Date
22 January 2017
The genuine mooncakes are closely imitated by the fakes, which are readily found in Longxi market in Shenzhen (right). Photos: Apple Daily
The genuine mooncakes are closely imitated by the fakes, which are readily found in Longxi market in Shenzhen (right). Photos: Apple Daily

Counterfeit Hong Kong-brand mooncakes found in Shenzhen

As the Moon Festival on Sept. 27 draws near, Hongkongers who buy mooncakes of well-known local brands or receive them as gifts need to be careful, because they might be imitations from the mainland, Apple Daily reported Friday.

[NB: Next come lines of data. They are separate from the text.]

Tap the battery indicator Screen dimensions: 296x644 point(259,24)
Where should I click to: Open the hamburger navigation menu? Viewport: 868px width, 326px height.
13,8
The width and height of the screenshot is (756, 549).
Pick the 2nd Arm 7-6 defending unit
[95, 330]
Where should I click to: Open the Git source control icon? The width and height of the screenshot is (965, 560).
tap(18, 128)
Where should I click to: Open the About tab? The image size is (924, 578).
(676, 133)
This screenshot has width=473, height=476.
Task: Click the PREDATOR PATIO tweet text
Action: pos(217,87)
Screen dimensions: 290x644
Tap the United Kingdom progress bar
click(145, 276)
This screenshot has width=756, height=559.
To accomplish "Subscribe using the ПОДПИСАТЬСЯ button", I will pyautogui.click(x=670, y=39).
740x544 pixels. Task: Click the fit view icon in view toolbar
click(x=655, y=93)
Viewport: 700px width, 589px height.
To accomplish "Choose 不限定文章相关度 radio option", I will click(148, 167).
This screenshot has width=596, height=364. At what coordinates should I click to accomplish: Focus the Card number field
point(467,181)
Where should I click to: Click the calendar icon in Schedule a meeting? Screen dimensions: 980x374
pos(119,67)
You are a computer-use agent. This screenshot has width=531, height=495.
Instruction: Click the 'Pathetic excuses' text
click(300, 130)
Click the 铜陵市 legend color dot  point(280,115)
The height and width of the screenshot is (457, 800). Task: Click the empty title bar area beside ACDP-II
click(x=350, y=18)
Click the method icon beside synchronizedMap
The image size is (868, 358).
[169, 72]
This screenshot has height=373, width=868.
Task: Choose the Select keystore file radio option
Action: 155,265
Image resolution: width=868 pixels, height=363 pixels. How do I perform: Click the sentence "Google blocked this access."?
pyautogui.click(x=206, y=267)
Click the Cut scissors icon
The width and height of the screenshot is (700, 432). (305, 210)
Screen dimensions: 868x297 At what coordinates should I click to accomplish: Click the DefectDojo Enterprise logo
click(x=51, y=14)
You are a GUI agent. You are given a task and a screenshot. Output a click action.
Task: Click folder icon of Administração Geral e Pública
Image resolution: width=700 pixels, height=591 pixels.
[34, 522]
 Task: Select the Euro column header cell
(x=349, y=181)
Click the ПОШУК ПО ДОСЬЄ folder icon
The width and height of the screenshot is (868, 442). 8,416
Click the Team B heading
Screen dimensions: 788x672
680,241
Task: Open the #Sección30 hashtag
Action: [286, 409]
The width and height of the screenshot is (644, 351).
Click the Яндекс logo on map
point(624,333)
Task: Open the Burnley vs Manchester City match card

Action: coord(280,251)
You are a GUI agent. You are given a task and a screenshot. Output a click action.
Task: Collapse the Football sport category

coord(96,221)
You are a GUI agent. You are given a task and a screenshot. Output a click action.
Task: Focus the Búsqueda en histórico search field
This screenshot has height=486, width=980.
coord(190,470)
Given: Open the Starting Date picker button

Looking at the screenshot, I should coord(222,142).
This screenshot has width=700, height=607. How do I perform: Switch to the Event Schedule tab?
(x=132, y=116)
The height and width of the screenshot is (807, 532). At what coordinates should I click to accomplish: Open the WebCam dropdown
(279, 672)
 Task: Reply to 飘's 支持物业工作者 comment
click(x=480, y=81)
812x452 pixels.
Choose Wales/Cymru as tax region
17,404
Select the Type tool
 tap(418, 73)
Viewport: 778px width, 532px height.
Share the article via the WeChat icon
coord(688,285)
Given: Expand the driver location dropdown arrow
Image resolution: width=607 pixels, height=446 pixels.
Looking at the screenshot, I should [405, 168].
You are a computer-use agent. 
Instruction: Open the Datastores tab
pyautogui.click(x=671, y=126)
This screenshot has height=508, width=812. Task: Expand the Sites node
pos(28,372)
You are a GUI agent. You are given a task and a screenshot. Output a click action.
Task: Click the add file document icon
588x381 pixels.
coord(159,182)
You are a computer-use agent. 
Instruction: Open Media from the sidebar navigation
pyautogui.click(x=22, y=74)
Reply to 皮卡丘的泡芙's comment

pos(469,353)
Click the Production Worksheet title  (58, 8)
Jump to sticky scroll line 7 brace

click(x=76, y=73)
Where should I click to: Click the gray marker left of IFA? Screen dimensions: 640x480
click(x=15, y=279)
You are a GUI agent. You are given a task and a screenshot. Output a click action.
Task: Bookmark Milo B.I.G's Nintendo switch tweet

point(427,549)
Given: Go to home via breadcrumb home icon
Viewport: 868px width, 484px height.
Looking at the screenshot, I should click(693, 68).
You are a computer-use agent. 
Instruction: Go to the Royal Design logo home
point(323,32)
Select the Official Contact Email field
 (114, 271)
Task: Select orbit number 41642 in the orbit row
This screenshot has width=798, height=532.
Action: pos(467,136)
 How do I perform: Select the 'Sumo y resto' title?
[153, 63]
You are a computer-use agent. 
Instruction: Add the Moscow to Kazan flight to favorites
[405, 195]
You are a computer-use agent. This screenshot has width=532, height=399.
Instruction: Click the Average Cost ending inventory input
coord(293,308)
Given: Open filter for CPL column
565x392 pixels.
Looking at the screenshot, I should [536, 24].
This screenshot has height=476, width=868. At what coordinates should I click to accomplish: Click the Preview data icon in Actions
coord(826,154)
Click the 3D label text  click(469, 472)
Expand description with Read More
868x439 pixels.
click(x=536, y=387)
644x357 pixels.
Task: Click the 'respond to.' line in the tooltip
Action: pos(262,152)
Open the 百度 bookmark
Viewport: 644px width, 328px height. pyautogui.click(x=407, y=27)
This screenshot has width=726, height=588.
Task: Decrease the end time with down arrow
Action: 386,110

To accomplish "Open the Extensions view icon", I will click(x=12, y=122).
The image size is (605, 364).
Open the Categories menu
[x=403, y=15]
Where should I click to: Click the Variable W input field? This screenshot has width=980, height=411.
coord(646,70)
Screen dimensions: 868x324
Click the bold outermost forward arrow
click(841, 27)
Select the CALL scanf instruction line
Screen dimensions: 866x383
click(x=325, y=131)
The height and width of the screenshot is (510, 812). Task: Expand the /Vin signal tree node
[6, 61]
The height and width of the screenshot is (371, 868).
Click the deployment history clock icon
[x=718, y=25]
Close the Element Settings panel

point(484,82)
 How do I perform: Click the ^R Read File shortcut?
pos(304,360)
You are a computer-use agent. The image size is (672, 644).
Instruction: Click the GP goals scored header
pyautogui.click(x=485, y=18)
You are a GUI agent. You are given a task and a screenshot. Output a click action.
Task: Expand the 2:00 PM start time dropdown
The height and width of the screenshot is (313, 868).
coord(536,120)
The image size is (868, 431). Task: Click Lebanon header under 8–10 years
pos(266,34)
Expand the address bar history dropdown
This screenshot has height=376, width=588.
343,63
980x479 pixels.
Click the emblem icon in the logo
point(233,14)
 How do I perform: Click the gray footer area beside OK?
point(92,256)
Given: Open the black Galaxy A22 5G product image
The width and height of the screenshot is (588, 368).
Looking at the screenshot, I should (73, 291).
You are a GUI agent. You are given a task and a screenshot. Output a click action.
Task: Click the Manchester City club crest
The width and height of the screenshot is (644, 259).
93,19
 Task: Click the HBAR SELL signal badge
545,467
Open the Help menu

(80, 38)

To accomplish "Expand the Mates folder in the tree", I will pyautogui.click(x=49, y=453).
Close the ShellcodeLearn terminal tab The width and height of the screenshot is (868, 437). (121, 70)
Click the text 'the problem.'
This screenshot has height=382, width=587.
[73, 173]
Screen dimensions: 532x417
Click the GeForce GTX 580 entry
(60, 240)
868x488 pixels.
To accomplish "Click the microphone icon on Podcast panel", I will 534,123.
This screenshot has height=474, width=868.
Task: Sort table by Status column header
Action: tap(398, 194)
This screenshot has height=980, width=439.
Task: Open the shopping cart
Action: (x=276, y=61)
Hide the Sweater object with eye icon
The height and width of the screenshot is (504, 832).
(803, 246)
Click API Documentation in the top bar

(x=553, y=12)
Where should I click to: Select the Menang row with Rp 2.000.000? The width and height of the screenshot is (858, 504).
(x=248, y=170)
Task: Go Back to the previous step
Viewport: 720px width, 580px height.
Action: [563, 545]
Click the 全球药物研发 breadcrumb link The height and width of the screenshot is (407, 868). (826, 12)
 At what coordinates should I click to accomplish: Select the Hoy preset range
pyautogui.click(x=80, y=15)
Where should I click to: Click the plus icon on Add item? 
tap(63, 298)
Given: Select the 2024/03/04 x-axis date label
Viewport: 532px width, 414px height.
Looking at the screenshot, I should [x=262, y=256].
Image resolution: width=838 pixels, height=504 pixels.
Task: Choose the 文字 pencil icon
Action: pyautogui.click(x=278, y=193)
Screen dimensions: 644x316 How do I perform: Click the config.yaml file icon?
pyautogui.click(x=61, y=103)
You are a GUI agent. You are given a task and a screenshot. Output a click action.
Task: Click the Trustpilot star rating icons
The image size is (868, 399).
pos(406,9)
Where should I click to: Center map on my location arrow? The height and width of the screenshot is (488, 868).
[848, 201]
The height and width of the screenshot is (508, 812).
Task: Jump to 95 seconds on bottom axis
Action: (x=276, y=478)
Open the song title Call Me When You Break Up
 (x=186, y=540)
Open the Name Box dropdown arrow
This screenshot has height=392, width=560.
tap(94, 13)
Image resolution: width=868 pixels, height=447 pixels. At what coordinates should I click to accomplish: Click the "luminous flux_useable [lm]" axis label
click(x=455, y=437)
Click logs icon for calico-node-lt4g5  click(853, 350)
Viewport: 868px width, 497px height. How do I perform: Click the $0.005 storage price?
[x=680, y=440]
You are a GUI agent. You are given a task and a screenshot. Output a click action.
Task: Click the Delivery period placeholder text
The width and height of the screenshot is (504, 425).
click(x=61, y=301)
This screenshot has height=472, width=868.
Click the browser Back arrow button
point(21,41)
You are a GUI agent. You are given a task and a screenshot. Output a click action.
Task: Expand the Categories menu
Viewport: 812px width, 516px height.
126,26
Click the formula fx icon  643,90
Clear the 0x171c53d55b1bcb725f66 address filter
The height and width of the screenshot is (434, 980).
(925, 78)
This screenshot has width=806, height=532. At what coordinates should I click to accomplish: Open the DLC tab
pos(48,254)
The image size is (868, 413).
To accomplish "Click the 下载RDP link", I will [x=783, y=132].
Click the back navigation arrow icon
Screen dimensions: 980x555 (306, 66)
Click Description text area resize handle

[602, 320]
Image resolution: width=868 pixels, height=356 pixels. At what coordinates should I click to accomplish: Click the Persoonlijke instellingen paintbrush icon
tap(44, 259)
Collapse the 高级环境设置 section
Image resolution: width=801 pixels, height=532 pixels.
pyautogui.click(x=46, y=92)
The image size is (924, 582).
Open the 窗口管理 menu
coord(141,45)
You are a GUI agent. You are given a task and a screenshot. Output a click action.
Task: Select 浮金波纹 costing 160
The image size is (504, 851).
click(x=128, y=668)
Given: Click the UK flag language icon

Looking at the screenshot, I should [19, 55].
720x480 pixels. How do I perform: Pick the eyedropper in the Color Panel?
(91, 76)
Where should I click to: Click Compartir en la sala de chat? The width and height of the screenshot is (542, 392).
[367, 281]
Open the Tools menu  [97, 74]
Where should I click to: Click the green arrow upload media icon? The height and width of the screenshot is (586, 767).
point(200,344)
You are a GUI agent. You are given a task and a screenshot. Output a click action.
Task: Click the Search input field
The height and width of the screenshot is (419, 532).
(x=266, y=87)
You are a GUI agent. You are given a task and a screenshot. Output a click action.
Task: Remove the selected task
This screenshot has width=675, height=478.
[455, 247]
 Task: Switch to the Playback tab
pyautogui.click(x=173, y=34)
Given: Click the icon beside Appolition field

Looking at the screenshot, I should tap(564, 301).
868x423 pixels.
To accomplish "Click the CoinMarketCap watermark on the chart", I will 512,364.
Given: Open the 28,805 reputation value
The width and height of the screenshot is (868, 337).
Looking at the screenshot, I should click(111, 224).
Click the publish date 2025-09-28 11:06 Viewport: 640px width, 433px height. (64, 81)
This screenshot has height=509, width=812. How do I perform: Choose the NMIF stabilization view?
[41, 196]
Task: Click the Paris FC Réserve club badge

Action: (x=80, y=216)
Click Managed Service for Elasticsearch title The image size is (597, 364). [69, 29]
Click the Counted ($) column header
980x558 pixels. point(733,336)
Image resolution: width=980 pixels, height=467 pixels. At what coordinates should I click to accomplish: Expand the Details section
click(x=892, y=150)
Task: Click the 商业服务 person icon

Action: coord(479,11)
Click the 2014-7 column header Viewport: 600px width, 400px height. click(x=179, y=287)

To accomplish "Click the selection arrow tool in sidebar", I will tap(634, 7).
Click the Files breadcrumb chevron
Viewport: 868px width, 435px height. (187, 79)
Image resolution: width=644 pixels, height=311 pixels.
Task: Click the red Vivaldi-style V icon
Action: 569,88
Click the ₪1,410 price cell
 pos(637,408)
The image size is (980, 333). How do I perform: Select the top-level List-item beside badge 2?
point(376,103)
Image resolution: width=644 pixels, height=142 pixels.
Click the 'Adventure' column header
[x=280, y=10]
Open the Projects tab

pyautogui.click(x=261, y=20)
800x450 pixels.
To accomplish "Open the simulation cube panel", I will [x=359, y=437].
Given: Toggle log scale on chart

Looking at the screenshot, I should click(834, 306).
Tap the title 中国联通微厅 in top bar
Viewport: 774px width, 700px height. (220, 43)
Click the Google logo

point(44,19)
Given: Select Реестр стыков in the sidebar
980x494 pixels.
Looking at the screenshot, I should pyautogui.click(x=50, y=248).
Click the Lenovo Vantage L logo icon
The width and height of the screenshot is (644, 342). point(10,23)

At the Longxi market in Shenzhen’s Longgang district, reporters from the newspaper found hawkers still selling counterfeit mooncakes masquerading as products of Hong Kong’s Maxim’s Group and Wing Wah Food Manufactory Ltd., despite a recent crackdown by local authorities.

The hawkers claim the mooncakes were imported from Hong Kong.

However, they cost as little as HK$100 (US$12.90) per box of four, about half the price of the genuine mooncakes in Hong Kong.

The counterfeits’ packaging bears the correct QR codes, but it doesn’t have the anti-fake codes that only the original products have.

Maxim’s said it is aware of such imitation products and reserves the right to pursue legal action.

It called on consumers to refrain from buying its mooncakes in grocery stores or at hawker stalls.

Hong Kong-made mooncakes are popular among mainland Chinese, who buy an estimated 20 billion yuan (US$3.14 billion) worth of them a year.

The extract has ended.